Home page copy that did not clearly introduce users to CureValue's purpose and what they could accomplish through using the website.
BEFORE: A search box with an unclear function that is easy to miss, site navigation that implies search functionality (by destination or facility) that does not exist, and copy that focuses on the negative instead of the problem CureValue solves.
My Approach
As a first step, I evaluated the home page as a brand-new user unfamiliar with CureValue to identify the primary opportunities for improvement. From there, I produced deliverables including:
Updated Home Page Wireframe: I used Figma to develop a low-fidelity home page wireframe that directs website visitors towards the information they need and a clear call-to-action.
Refreshed Home Page Copy: I wrote updated website copy that clearly communicates CureValue's purpose and service offering, speaking directly to their target audience's pain points.
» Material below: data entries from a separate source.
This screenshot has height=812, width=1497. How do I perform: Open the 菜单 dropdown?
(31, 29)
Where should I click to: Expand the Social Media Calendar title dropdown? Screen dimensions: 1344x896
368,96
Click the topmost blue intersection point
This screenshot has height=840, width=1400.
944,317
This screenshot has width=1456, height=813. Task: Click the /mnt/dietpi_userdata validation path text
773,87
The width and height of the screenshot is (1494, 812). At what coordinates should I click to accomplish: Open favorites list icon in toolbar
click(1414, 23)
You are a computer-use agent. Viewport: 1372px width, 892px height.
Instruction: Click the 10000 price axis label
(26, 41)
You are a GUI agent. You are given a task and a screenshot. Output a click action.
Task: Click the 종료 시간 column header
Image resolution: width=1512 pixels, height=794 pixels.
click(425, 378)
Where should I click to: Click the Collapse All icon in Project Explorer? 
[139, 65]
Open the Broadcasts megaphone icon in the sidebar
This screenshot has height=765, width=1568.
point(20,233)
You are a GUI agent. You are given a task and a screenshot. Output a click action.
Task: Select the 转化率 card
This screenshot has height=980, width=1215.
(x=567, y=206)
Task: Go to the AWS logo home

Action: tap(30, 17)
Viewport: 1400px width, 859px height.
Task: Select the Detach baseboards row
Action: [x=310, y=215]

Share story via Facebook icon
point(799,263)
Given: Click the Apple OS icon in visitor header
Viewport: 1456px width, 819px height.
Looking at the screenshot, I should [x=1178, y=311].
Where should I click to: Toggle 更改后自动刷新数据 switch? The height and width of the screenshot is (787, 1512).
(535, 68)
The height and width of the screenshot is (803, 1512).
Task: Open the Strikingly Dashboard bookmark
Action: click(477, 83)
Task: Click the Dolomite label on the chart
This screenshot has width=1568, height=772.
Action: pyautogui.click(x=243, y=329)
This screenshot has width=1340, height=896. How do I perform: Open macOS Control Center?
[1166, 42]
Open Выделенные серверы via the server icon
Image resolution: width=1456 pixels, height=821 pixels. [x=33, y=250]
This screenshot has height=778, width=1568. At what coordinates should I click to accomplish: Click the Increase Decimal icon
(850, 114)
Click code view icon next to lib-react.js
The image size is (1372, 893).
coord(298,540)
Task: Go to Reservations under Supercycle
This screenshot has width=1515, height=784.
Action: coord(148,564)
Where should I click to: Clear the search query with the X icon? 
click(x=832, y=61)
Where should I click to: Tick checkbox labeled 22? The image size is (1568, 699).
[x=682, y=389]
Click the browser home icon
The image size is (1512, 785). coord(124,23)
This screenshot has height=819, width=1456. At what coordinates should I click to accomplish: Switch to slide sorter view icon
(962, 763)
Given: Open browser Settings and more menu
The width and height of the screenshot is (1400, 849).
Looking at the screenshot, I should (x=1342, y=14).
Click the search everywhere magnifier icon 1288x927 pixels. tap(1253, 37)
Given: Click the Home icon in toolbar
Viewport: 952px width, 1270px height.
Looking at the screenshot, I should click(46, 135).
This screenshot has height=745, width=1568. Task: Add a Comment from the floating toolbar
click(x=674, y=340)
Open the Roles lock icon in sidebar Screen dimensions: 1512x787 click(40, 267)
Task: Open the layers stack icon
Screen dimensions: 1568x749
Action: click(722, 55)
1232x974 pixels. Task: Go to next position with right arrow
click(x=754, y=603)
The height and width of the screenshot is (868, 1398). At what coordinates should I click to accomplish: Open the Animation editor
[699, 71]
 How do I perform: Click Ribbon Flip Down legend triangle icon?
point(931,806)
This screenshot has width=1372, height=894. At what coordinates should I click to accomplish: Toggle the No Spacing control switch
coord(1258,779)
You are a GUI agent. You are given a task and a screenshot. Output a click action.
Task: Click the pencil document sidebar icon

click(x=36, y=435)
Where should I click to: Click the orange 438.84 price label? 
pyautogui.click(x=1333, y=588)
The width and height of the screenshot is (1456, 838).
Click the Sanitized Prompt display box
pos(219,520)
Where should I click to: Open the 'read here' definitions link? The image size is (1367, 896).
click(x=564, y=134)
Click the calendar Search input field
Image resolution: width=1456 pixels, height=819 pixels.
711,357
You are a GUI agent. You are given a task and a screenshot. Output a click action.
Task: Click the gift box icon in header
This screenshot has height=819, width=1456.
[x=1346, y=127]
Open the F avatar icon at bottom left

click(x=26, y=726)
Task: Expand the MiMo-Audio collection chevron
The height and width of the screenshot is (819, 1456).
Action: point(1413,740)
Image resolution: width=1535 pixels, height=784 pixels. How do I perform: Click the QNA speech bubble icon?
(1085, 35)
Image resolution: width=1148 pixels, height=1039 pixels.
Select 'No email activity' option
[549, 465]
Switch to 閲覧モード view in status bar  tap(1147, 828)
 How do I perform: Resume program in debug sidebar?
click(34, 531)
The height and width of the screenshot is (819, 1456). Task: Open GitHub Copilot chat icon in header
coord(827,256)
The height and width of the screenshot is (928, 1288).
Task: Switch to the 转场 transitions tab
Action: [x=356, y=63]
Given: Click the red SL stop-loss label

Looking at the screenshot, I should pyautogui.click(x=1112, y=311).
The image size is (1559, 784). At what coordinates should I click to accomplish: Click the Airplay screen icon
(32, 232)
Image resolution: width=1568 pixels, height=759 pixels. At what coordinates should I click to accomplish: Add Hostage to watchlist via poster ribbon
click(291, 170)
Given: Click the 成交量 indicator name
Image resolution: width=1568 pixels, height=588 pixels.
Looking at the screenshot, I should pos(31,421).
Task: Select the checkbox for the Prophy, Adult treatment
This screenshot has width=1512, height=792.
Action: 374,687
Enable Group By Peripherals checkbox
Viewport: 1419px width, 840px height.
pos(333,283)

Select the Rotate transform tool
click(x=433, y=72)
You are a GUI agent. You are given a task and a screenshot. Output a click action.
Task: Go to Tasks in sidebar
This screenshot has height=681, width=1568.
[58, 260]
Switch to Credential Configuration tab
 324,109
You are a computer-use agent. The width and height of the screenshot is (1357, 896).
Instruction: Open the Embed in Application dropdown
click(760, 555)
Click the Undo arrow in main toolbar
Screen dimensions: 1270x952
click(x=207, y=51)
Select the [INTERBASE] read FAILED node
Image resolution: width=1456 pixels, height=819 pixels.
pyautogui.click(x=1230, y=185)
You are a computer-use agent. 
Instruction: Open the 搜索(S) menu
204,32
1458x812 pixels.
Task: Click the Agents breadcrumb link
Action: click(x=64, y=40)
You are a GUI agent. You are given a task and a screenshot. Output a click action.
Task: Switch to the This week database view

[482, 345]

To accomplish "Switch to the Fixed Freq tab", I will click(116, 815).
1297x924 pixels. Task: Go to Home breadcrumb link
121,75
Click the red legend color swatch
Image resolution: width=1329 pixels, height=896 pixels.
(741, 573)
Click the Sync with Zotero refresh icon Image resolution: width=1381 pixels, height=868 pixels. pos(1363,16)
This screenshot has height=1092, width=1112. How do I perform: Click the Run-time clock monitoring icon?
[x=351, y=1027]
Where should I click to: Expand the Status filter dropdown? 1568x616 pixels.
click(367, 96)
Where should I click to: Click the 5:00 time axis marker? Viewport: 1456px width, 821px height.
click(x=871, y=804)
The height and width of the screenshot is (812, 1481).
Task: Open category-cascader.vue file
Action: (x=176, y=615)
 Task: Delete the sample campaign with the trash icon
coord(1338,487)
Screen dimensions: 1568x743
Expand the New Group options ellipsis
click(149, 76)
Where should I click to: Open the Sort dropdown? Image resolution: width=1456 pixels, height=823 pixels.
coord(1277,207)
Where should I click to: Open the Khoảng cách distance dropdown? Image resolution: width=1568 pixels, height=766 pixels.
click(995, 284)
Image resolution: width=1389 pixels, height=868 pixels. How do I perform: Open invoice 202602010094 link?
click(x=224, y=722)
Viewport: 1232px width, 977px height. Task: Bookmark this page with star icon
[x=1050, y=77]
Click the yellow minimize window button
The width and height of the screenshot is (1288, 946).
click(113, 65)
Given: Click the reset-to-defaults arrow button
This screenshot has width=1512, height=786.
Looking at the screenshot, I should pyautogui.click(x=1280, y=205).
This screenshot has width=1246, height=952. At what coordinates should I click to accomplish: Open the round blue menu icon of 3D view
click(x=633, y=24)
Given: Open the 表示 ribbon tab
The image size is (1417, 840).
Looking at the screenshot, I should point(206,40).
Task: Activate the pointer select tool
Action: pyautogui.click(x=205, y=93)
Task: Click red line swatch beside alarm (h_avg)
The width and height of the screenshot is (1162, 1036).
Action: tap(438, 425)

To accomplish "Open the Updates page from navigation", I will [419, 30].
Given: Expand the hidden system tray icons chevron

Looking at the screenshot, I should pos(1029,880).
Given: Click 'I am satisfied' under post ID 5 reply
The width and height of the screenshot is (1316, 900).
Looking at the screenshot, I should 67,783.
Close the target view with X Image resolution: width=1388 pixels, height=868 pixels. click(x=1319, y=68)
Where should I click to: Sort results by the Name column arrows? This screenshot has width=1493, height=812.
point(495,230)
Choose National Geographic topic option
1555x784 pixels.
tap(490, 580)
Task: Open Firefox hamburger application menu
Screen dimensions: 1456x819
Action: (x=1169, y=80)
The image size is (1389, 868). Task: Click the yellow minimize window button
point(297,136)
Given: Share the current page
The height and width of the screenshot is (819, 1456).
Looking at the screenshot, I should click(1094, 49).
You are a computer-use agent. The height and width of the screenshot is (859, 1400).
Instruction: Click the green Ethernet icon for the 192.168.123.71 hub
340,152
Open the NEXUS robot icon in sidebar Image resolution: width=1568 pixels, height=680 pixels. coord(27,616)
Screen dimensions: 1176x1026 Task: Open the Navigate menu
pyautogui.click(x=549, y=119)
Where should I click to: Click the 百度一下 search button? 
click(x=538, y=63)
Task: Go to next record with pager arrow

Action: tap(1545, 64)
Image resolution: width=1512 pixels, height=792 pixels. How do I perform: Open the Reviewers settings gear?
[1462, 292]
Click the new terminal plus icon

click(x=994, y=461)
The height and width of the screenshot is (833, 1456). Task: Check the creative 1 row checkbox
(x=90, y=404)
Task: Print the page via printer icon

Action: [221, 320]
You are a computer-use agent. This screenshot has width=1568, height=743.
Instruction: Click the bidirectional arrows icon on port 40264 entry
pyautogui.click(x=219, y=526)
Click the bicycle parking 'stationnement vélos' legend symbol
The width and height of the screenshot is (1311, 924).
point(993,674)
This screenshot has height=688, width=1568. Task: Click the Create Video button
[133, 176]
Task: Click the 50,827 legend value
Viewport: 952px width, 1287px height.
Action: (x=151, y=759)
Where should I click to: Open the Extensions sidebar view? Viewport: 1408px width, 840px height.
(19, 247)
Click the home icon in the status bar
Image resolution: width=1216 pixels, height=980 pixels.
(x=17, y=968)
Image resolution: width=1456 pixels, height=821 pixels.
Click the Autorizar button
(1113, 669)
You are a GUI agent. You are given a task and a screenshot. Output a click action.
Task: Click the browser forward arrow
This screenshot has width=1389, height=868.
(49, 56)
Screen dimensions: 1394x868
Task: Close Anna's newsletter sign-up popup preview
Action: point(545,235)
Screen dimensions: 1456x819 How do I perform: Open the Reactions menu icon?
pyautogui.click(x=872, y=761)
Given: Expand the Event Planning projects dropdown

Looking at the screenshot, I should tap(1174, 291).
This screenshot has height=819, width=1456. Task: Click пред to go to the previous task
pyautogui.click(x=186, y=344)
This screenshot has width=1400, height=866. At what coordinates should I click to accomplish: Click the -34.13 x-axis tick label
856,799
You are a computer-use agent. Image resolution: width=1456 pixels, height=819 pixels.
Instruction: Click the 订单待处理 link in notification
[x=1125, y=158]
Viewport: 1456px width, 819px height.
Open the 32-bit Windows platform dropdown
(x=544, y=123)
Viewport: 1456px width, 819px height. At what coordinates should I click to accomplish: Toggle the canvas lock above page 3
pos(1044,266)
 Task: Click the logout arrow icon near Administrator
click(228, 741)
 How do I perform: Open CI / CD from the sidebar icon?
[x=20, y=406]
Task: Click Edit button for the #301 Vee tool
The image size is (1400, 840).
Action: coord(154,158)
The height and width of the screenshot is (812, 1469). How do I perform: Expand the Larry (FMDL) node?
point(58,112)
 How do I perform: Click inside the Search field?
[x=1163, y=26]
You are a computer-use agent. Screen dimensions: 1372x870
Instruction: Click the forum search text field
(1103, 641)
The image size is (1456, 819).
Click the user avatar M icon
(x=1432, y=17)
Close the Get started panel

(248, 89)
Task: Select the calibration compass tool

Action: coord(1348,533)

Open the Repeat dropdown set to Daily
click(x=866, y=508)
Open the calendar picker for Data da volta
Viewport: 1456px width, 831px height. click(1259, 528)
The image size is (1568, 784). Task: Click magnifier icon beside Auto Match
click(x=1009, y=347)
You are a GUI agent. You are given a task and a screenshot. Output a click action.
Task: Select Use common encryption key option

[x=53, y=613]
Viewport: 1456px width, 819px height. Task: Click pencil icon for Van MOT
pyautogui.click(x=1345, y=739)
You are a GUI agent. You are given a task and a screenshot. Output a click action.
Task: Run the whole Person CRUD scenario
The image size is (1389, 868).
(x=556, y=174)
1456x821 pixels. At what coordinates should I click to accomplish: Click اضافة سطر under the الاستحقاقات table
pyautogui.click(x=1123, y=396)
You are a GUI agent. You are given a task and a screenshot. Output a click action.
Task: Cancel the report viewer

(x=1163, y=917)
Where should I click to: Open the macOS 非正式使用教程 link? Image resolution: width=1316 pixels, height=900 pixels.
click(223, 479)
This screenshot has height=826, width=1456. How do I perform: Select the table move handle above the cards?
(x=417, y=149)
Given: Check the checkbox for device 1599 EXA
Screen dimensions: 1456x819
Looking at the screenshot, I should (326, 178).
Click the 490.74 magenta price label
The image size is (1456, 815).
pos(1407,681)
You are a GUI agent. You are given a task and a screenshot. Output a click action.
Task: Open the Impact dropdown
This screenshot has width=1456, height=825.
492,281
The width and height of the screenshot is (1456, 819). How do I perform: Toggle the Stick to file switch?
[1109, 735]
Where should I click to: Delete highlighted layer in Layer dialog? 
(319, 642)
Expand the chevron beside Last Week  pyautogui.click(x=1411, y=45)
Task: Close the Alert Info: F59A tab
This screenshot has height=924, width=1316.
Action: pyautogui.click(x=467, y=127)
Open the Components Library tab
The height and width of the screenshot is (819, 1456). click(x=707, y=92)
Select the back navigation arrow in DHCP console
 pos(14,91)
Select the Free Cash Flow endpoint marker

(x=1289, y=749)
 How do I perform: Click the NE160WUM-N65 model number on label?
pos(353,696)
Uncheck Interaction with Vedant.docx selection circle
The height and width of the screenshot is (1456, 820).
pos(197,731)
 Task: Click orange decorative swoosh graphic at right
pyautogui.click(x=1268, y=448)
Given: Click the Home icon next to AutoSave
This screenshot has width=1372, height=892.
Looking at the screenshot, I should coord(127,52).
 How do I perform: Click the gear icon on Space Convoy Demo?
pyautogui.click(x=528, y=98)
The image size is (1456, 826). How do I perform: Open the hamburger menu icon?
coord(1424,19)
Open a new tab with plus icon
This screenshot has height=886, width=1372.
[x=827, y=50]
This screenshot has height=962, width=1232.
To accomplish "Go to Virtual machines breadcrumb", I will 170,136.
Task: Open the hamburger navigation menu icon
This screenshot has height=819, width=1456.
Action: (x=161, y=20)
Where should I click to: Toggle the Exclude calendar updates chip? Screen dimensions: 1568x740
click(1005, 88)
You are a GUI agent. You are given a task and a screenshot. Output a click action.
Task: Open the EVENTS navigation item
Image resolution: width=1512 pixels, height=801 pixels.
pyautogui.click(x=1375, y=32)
Additional Feedback: Offered additional high-level UX feedback, covering areas like the main site navigation menu and critical user journeys like account creation and treatment search.
Results
Achieved clarity on the user journey and aligned the home page layout and copy to effectively direct users to the appropriate next action.
An actionable plan for subsequent website updates, recommendations for larger re-design projects that would have the greatest impact, and guidance on best practices.
AFTER: Streamlined site navigation focused on driving users to learn information about CureValue that guides them towards signing up, a more centrally-located search with a clear function, and positive, solution-oriented copy.
Key Takeaways
No action without clarity: Providing users with as much information as possible as quickly as possible is not effective compared to identifying a clear call-to-action or best next action and only giving the specific information needed to get them there.
Clarity isn't reductive: De-prioritizing some information in the interest of clarity for users doesn't mean withholding necessary details or over-simplifying complicated concepts. Ideally, it means guiding users to the right information at the right time.